Work instruction ▸
Repeat every record exactly, but omit the images.

[Records from a dataset]
__________________________________________________

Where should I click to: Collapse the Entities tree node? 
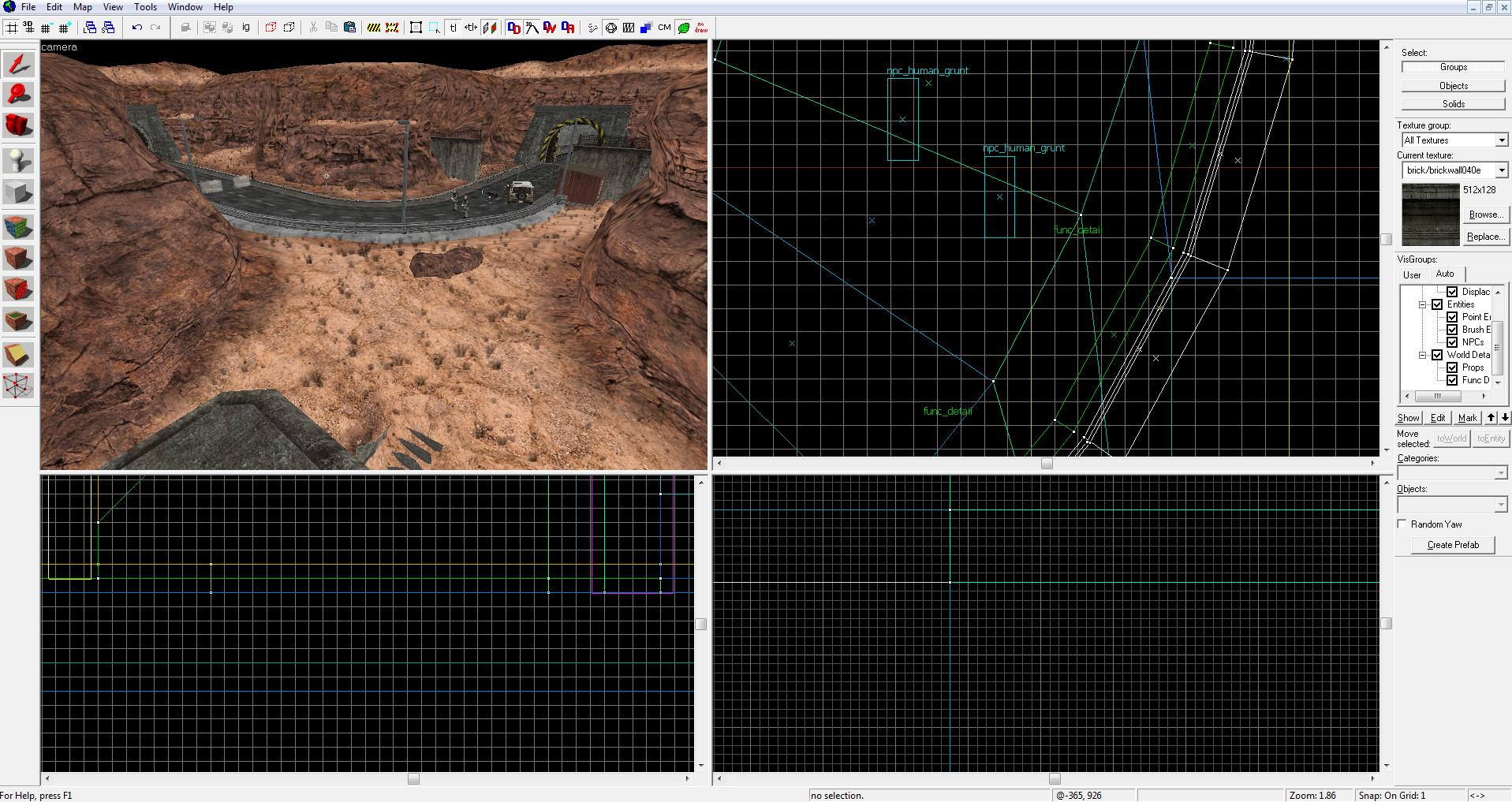1424,304
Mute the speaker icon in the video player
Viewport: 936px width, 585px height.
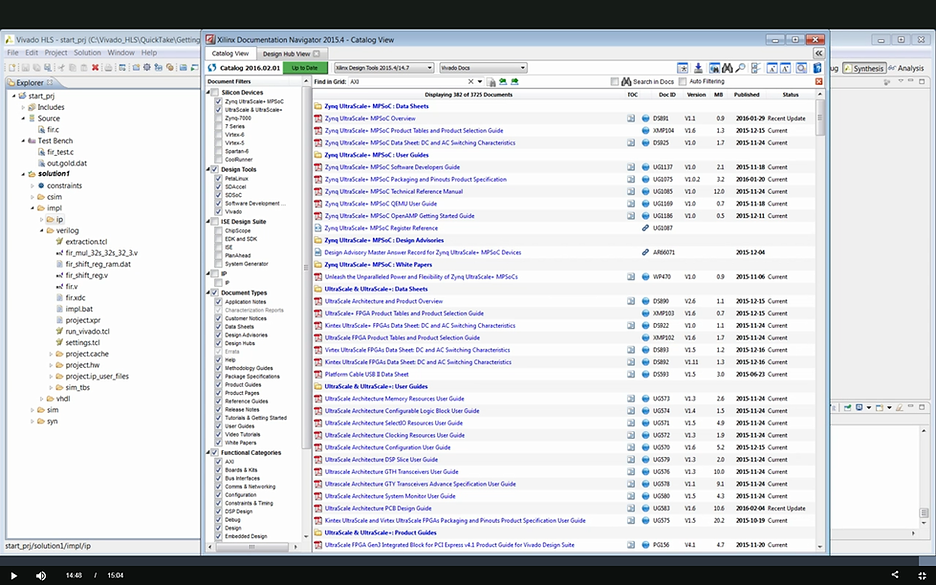(x=41, y=575)
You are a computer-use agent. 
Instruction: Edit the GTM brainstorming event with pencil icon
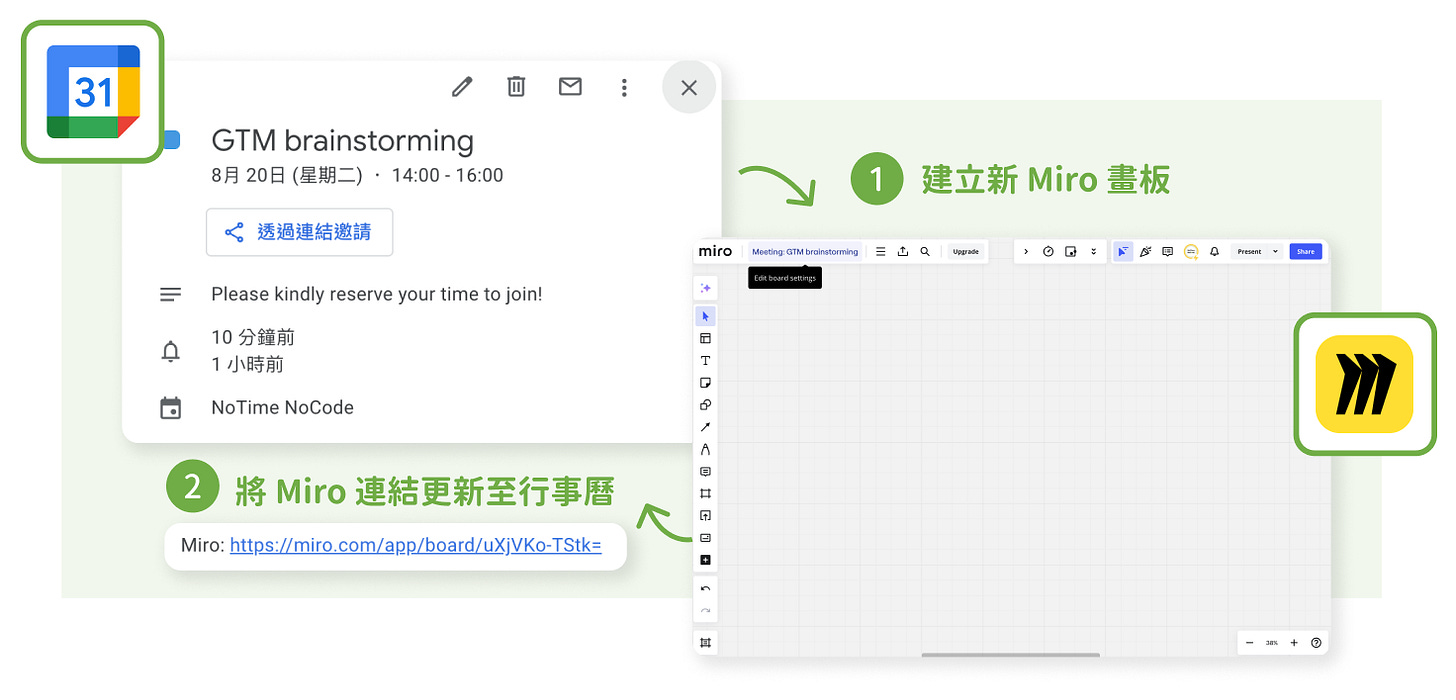[461, 87]
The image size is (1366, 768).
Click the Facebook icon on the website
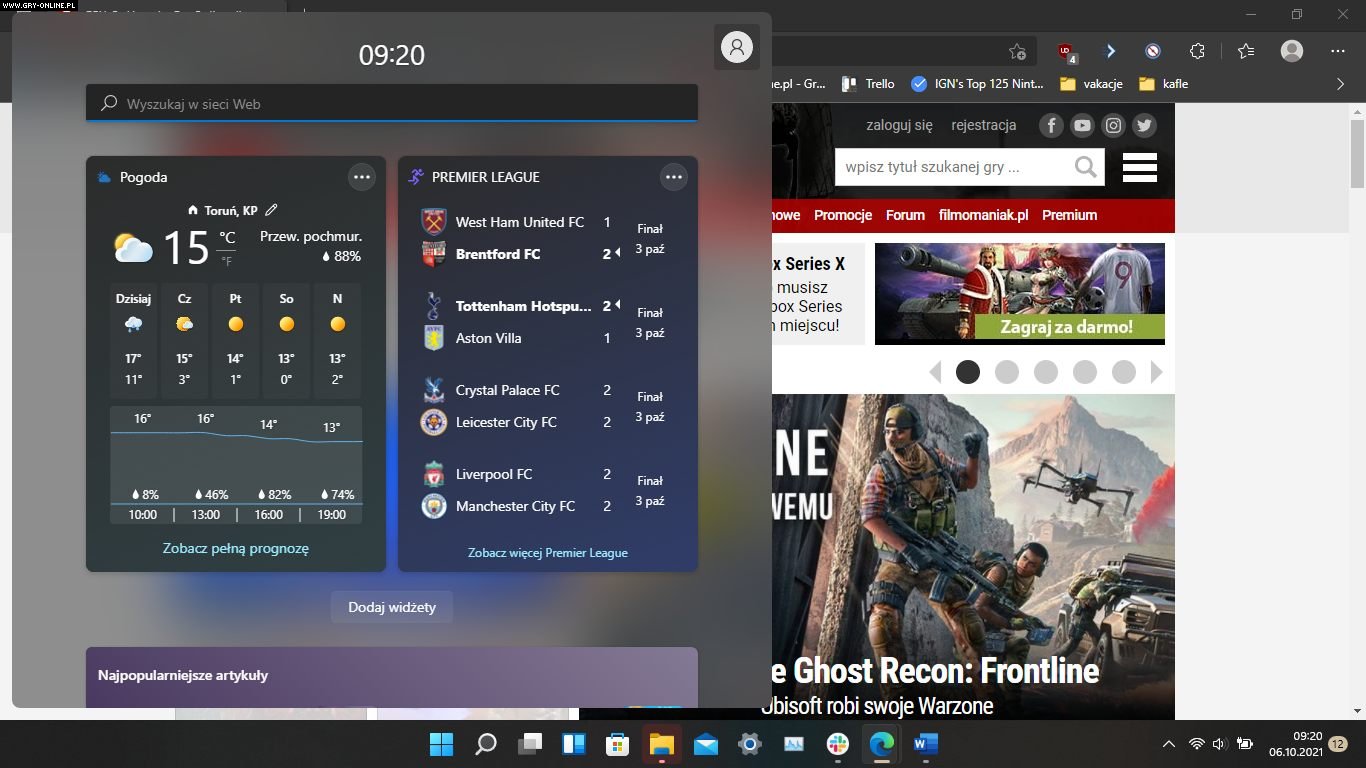[1051, 125]
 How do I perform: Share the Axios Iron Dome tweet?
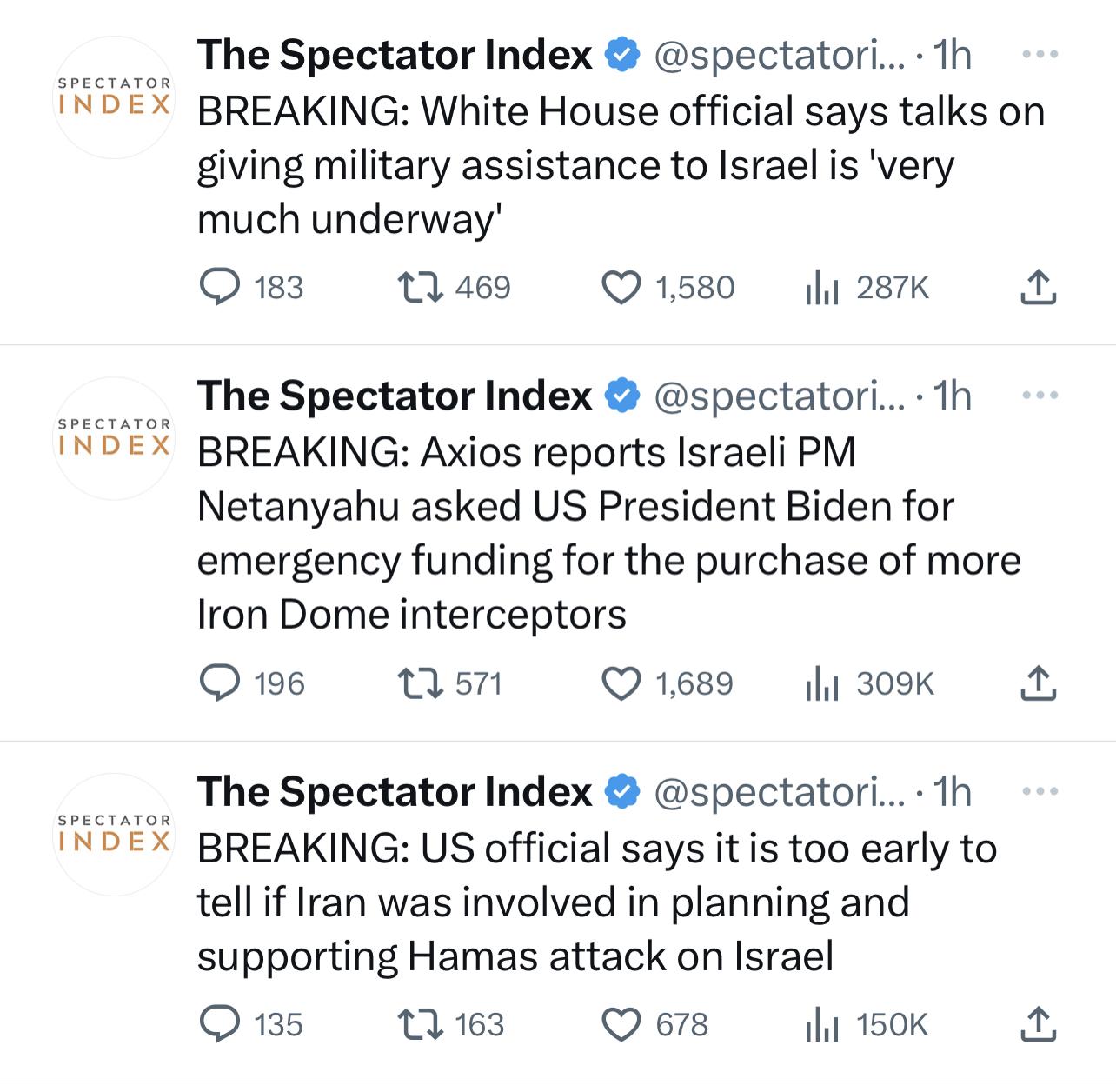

__________________________________________________

Result below ▸
Where should I click to: Collapse the Entities tree node? 
1424,304
Mute the speaker icon in the video player
Viewport: 936px width, 585px height.
(x=41, y=575)
You are a computer-use agent. 
Instruction: Edit the GTM brainstorming event with pencil icon
[461, 87]
The image size is (1366, 768).
Click the Facebook icon on the website
[1051, 125]
 How do I perform: Share the Axios Iron Dome tweet?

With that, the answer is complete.